Control participants were drawn from the same geographic area and matched on age, sex, and ethnicity to patients, but differed on other sociodemographic variables, nonverbal IQ and numeracy (although notably, not working memory), and depression/anxiety (Table 1). Also, in addition to recent use, the OUD subgroups differed from each other on years of use and current OUD severity and medication dose (which index, in part, current use severity).

Behavioral task.

Participants completed a task, validated for the remote and in-person settings (30), involving choices aimed at maximizing an overall point total across three phases (learning, transfer, and explicit; Fig. 1A). The task was administered through an online portal with an experimenter present (see Supplement for details). Participants were instructed to choose options likely to yield more points, and that one of the two options in each pair would, on average, yield more points than the other. In each trial of the learning phase, the points associated with both the chosen and unchosen options were shown. In all other phases, no point outcomes were shown. Compensation was $10-15/hour plus a bonus based on the cumulative points earned across the three phases at an exchange rate of 10 pts.=$0.05.

Fig. 1. Experimental design.

Fig. 1.

(A) Following clinical state questionnaires and a short instructions and training phase with the experimenter, participants completed three task phases: learning, transfer, and explicit phase. (B) During the learning phase, abstract cues were paired to form two expected value (EV) contexts: WIDE (ΔEV=5) and NARROW (ΔEV=0.5) that were presented in four blocks (two of each context in fully randomized order). Participants learned by trial-and-error which was the better (more valuable) option in each pair in each context while receiving complete feedback on the chosen and unchosen options in each trial. (C) During the transfer phase, cues were rearranged to form four new pairs (presented in four blocks in randomized order), with the ΔEV=1.75 pair being key in testing model predictions. As there was no additional feedback in this phase, participants had to extrapolate cue values acquired during the learning phase. If these values are learned as range-adapted values, performance for this pair is predicted to be below-chance level (Fig. 2). Finally, during the explicit phase, we probed choice for explicitly stated probabilistic outcomes in the EV range available in the transfer phase to assess lower-level decision processes related to probability and magnitude sensitivity. All trials were self-paced and separated by a 500 ms delay. Outcomes were presented as points in the learning phase and “?” in the transfer phase for 1000 ms.

The task was adapted from Exp. 7 in Bavard et al. (30), who systematically compared different designs to demonstrate that healthy human participants acquire context-dependent values during reinforcement learning, best explained by a range adaptation process. The design in Exp. 7 was chosen here because it robustly induced/captured this process while minimizing task difficulty (of relevance for studies of chronic OUD). In the learning phase, participants learned the expected values (EV) of 4 cue pairs in one of two contexts: NARROW (ΔEV=0.5 [75% 1 pt. vs. 25% 1 pt.]) and WIDE (ΔEV=5.0 [75% 10 pts. vs. 25% 10 pts.]; Fig. 1B), with 30 trials per pair presented in blocks (order randomized).

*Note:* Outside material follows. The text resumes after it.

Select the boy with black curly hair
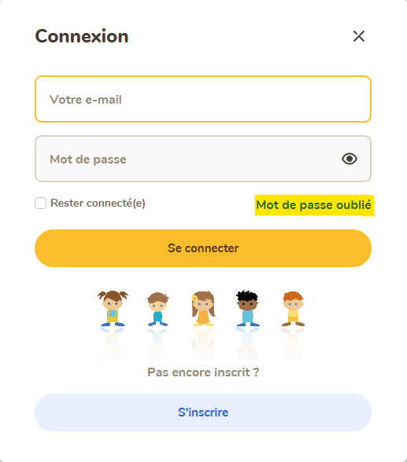This screenshot has width=407, height=462. tap(247, 308)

If participants encoded range-adapted values rescaled to the local context (block), they should show comparable choice accuracies in both contexts (Fig. 2A). In contrast, encoding absolute (context-independent) values would result in lower accuracy in the NARROW context, where smaller EVs are harder to distinguish on an absolute scale compared to the larger EVs.

Fig. 2. Model predictions.

Fig. 2.

(A) In the learning phase, range adaptation (filled circles) is expected to account for similar performance in the WIDE (gray) and NARROW contexts (green) by permitting increased sensitivity to discriminate the smaller value differences in the NARROW context relative to an absolute value encoding strategy (open circles). (B) In the transfer phase (see Fig. 1C), range adaptation is expected to account for choice errors when the EV=2.5 cue from the WIDE context (gray) is paired with the EV=0.75 cue from the NARROW context (green) to form a new ΔEV=1.75 pair. A visual depiction of how range adaptation relates objective to subjective value in a finite system is depicted in (B) and aggregate-level choice based on model predictions is shown in (A and C).

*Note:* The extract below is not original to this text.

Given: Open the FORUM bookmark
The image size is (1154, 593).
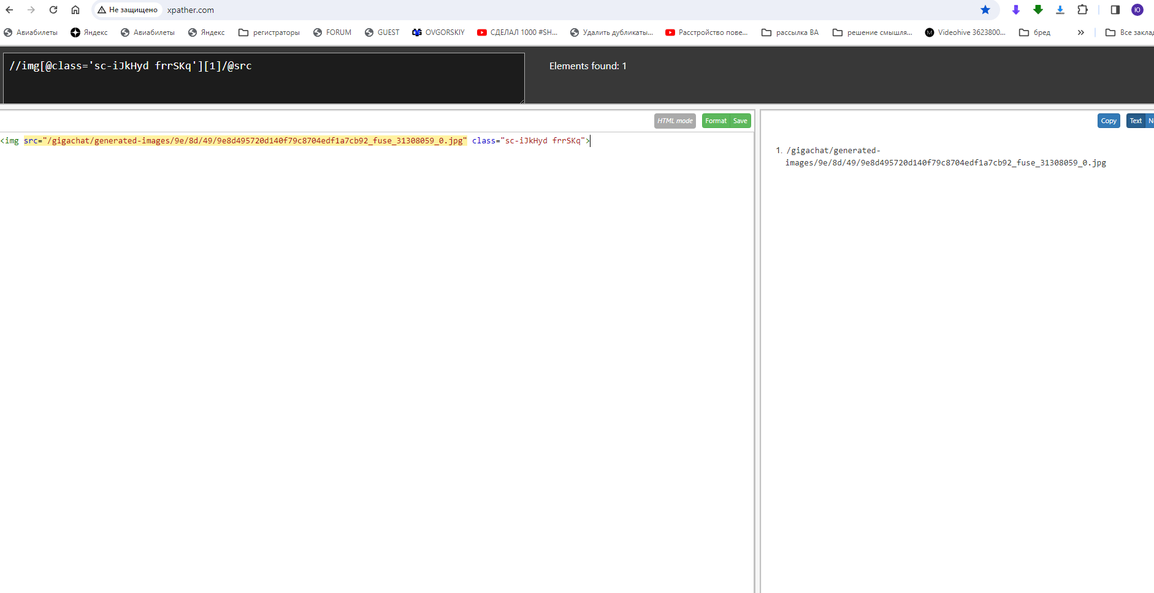Looking at the screenshot, I should click(332, 32).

Although generally adaptive for value coding, range adaptation can, under some circumstances, induce systematic choice errors (29, 30, 48-50) (Fig. 2B). We exploited this paradoxical ‘downside’ as a converging test of our hypotheses in the transfer phase. Here, cues were rearranged to create 4 new pairs (Fig. 1C; 30 trials per pair presented in blocks without feedback). Participants were instructed that the cues would maintain their values from the first phase but would be presented in new combinations without feedback. Among the new pairs, one is especially revealing of range adaptation. This “diagnostic” pair combines the lower EV cue from the WIDE context (EV=2.5) with the higher EV cue from the NARROW context (EV=0.75), yielding ΔEV=1.75. In this pair, having learned range-adapted values predicts participants will (erroneously) choose the objectively lower-value cue (Fig. 2C).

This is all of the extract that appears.